▶ _Task objective_: Scan the entries below, and for each line that includes the word "button", make a copy.

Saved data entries

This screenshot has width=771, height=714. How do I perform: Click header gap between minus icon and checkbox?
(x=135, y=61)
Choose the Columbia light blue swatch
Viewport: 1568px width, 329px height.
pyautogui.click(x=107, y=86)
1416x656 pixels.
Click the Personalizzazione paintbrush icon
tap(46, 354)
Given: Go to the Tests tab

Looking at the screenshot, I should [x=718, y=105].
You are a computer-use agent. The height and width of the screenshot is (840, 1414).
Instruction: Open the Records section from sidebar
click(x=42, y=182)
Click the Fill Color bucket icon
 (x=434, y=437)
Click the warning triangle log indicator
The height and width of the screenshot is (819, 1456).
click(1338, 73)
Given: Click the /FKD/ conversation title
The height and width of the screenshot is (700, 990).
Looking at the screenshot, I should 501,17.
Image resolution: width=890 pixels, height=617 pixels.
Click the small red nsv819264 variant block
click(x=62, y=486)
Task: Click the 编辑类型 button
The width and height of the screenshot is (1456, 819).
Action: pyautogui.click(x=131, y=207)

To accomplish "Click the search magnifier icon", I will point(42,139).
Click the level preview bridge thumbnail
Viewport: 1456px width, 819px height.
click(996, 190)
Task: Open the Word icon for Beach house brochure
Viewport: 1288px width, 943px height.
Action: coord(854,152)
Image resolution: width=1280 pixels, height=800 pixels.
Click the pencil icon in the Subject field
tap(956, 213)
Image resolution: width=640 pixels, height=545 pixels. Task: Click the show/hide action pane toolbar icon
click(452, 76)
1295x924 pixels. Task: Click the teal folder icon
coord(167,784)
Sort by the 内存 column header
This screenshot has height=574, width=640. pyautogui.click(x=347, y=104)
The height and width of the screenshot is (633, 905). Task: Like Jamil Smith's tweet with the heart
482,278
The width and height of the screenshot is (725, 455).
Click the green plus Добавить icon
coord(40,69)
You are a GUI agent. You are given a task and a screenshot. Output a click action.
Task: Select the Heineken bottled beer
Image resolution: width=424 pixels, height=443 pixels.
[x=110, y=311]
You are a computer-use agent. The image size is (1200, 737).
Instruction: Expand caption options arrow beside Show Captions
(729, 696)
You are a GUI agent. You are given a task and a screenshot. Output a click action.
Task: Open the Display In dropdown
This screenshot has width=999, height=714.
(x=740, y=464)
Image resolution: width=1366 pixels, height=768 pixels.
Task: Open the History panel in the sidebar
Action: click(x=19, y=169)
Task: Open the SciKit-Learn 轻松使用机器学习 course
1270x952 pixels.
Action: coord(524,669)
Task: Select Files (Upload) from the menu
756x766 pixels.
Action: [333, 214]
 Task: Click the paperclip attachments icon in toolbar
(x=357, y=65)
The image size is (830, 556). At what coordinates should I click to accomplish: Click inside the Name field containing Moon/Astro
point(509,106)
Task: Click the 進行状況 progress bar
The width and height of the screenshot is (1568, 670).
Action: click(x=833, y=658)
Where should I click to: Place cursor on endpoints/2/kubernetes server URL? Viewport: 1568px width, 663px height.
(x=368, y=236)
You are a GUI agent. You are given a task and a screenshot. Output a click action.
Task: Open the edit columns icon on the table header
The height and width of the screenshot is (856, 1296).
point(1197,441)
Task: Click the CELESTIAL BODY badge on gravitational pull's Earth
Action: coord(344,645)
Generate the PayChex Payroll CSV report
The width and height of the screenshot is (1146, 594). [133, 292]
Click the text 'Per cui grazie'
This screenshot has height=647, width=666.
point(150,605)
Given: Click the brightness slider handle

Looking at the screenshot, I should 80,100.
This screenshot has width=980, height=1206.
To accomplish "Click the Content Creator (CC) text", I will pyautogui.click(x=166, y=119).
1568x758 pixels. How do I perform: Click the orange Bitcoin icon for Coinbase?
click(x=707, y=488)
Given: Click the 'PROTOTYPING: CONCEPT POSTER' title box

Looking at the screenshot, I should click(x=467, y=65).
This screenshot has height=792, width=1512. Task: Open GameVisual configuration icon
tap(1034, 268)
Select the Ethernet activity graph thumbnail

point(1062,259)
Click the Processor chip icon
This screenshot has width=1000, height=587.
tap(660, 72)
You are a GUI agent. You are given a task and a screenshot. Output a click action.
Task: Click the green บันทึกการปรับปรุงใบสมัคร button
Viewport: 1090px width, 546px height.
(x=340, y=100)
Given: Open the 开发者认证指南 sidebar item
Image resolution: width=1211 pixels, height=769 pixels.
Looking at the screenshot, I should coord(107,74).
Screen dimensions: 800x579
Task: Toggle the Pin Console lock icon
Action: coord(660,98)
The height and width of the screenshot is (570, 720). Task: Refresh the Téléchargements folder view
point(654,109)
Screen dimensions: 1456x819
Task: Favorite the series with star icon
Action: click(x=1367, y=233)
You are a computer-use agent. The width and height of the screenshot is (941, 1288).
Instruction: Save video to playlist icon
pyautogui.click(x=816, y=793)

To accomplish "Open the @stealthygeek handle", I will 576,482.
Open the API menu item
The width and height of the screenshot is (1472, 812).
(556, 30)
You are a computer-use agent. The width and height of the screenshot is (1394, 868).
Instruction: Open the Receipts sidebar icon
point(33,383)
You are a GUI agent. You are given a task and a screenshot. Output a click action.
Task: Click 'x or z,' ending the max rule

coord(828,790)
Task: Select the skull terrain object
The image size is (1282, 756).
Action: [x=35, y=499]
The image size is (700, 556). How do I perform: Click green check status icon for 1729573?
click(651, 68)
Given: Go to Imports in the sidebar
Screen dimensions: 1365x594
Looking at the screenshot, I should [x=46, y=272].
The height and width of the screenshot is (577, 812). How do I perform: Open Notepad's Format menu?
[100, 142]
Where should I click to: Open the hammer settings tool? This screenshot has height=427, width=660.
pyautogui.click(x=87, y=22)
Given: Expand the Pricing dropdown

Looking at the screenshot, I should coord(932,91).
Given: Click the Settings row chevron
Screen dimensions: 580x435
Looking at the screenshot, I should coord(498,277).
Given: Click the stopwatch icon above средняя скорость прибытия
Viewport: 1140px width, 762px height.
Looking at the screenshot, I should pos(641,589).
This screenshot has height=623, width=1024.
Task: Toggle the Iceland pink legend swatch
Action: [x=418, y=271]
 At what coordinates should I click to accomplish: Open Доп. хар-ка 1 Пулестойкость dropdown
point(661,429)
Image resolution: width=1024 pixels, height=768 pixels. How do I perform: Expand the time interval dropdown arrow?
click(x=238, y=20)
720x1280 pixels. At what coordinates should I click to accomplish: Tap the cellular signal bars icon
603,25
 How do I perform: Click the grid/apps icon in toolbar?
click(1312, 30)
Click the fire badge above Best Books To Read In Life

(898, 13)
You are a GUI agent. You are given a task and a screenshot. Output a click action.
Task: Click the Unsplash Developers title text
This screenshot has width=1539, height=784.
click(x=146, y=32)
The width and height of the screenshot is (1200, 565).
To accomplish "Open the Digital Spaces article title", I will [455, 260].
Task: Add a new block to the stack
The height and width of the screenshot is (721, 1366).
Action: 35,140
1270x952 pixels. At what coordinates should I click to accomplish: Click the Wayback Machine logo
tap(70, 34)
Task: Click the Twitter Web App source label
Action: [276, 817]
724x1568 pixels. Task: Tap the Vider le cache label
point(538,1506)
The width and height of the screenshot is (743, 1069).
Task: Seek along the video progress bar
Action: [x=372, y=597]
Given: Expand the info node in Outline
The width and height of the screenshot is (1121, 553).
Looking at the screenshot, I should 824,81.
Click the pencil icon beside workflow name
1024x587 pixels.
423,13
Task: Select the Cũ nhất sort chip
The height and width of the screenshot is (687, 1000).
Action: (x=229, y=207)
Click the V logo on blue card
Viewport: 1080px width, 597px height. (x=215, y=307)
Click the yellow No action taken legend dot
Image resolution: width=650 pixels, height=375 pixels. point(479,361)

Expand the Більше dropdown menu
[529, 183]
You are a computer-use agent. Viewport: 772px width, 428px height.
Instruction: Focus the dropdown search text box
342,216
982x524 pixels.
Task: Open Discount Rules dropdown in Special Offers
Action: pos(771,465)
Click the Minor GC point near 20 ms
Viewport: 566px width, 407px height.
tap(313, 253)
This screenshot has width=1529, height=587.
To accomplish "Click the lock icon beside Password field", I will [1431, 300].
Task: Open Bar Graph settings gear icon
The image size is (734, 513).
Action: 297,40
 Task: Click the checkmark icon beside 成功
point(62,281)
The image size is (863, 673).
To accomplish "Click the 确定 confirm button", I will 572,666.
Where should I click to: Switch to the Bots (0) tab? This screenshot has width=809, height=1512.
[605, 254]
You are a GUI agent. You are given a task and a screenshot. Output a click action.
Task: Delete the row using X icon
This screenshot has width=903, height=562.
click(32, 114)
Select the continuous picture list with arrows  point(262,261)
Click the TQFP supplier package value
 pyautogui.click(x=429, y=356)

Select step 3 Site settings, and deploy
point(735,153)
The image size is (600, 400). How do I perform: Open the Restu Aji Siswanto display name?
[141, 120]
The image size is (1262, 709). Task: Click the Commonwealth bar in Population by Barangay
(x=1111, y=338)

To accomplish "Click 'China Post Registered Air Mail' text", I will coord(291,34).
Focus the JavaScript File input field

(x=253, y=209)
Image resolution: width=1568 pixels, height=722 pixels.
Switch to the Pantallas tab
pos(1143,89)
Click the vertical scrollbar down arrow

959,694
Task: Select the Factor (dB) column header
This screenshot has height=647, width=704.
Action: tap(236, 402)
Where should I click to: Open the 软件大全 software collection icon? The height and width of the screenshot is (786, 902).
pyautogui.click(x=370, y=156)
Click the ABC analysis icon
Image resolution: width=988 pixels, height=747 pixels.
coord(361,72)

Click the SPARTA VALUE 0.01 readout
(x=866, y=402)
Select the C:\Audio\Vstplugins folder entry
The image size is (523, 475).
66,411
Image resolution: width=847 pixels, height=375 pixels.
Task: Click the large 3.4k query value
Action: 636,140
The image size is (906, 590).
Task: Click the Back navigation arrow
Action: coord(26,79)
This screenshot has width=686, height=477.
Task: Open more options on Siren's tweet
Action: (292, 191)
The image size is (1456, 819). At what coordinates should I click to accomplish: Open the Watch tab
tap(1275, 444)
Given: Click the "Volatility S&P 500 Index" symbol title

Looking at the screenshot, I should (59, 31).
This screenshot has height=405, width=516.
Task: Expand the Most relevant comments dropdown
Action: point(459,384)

▶ _Output below_:
Task: Click the 编辑类型 button
Task: Click the green บันทึกการปรับปรุงใบสมัคร button
To accomplish "Click the 确定 confirm button", I will 572,666.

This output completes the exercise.